» Instructions for the task: Leaving out the pictures, output each record exactly as it stands.

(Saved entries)
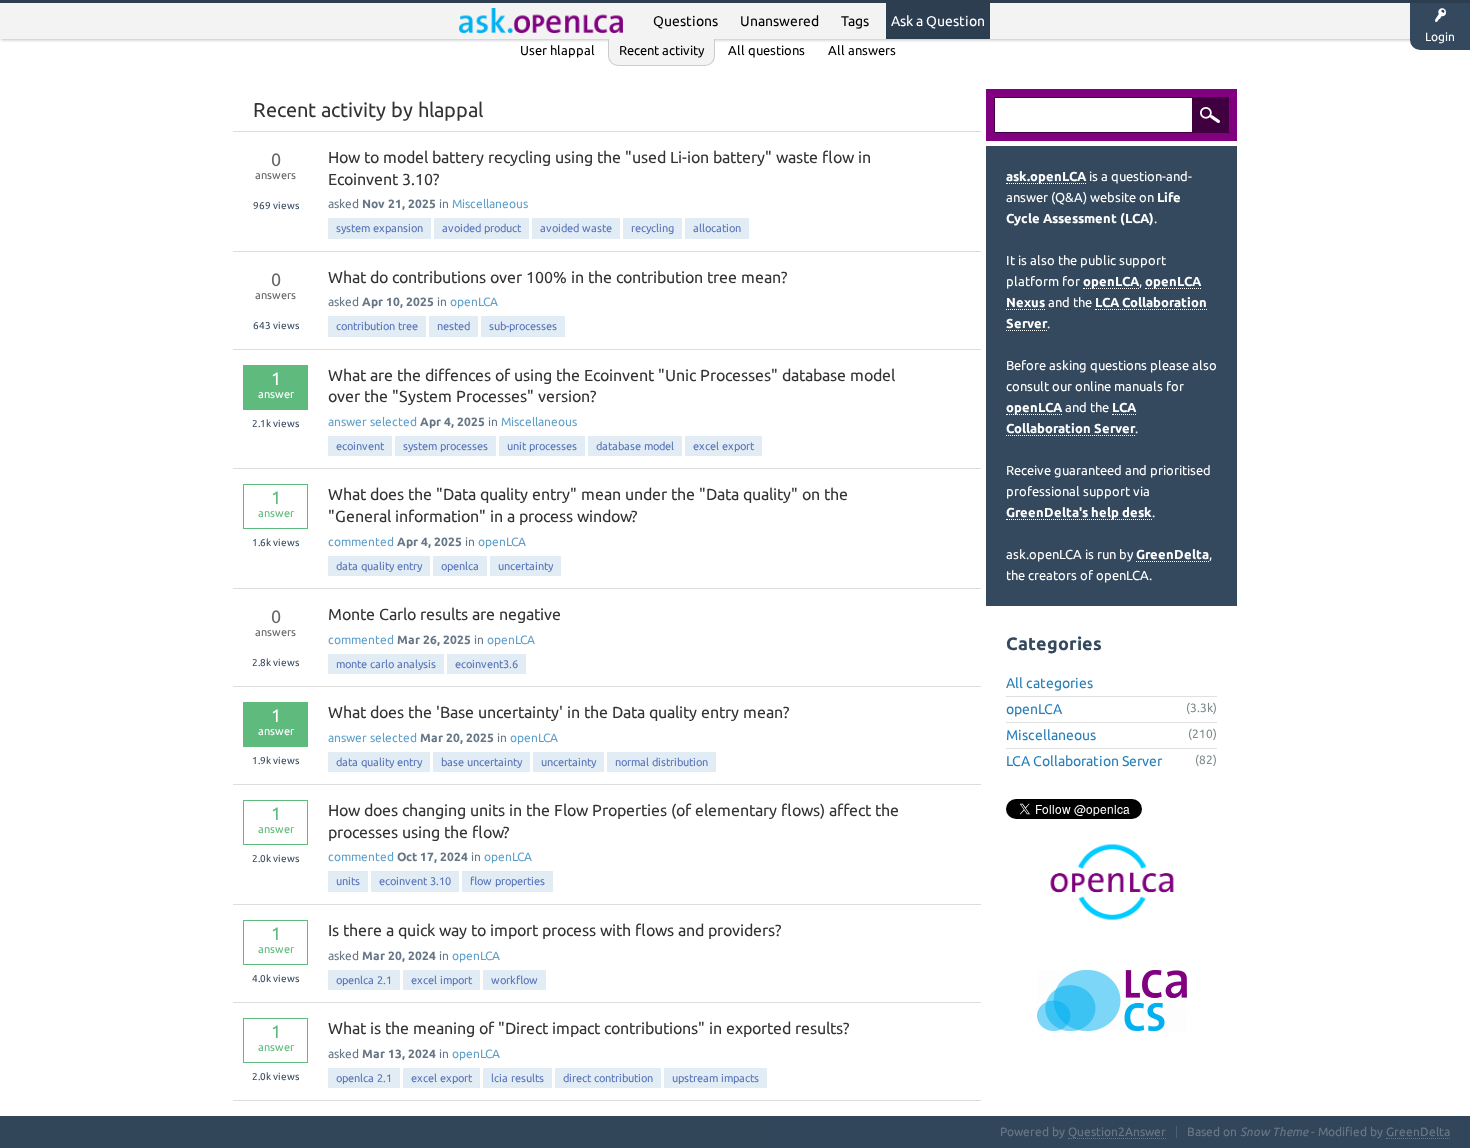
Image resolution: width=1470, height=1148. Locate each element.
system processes (445, 446)
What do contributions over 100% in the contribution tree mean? (557, 277)
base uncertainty (481, 762)
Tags (855, 21)
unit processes (542, 446)
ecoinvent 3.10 (415, 881)
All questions (766, 50)
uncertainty (525, 566)
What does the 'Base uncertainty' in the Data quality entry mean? (558, 712)
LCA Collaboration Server (1084, 761)
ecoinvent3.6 (486, 664)
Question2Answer (1117, 1131)
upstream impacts (715, 1078)
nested (453, 326)
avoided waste (576, 228)
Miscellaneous (490, 203)
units (348, 881)
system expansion (379, 228)
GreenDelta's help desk (1079, 512)
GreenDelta (1172, 554)
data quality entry (379, 566)
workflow (514, 980)
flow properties (507, 881)
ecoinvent (360, 446)
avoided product (481, 228)
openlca (460, 566)
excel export (723, 446)
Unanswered (779, 21)
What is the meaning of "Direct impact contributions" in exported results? (588, 1028)
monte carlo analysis (386, 664)
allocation (717, 228)
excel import (441, 980)
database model (635, 446)
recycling (652, 228)
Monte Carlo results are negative (444, 614)
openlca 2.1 (364, 980)
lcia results (517, 1078)
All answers (862, 50)
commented (361, 541)
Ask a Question (938, 21)
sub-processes (523, 326)
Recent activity (661, 50)
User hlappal (557, 50)
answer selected (372, 421)
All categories (1049, 683)
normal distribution (661, 762)
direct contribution (608, 1078)
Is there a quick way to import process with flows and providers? (554, 930)
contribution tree (377, 326)
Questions (685, 21)
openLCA (474, 301)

» Completed exercise:
Image resolution: width=1470, height=1148. Locate each element.
system processes (445, 446)
What do contributions over 100% in the contribution tree mean? (557, 277)
base uncertainty (481, 762)
Tags (855, 21)
unit processes (542, 446)
ecoinvent 3.10 (415, 881)
All questions (766, 50)
uncertainty (525, 566)
What does the 'Base uncertainty' in the Data quality entry mean? (558, 712)
LCA Collaboration Server (1084, 761)
ecoinvent3.6 (486, 664)
Question2Answer (1117, 1131)
upstream impacts (715, 1078)
nested (453, 326)
avoided waste (576, 228)
Miscellaneous (490, 203)
units (348, 881)
system expansion (379, 228)
GreenDelta's help desk (1079, 512)
GreenDelta (1172, 554)
data quality entry (379, 566)
workflow (514, 980)
flow properties (507, 881)
ecoinvent (360, 446)
avoided product (481, 228)
openlca (460, 566)
excel export (723, 446)
Unanswered (779, 21)
What is the meaning of "Direct impact contributions" in exported results? (588, 1028)
monte carlo analysis (386, 664)
allocation (717, 228)
excel import (441, 980)
database model (635, 446)
recycling (652, 228)
Monte Carlo results are negative (444, 614)
openlca 2.1 (364, 980)
lcia results (517, 1078)
All answers (862, 50)
commented (361, 541)
Ask a Question (938, 21)
sub-processes (523, 326)
Recent activity (661, 50)
User hlappal (557, 50)
answer selected (372, 421)
All categories (1049, 683)
normal distribution (661, 762)
direct contribution (608, 1078)
Is there a quick way to import process with flows and providers? (554, 930)
contribution tree (377, 326)
Questions (685, 21)
openLCA (474, 301)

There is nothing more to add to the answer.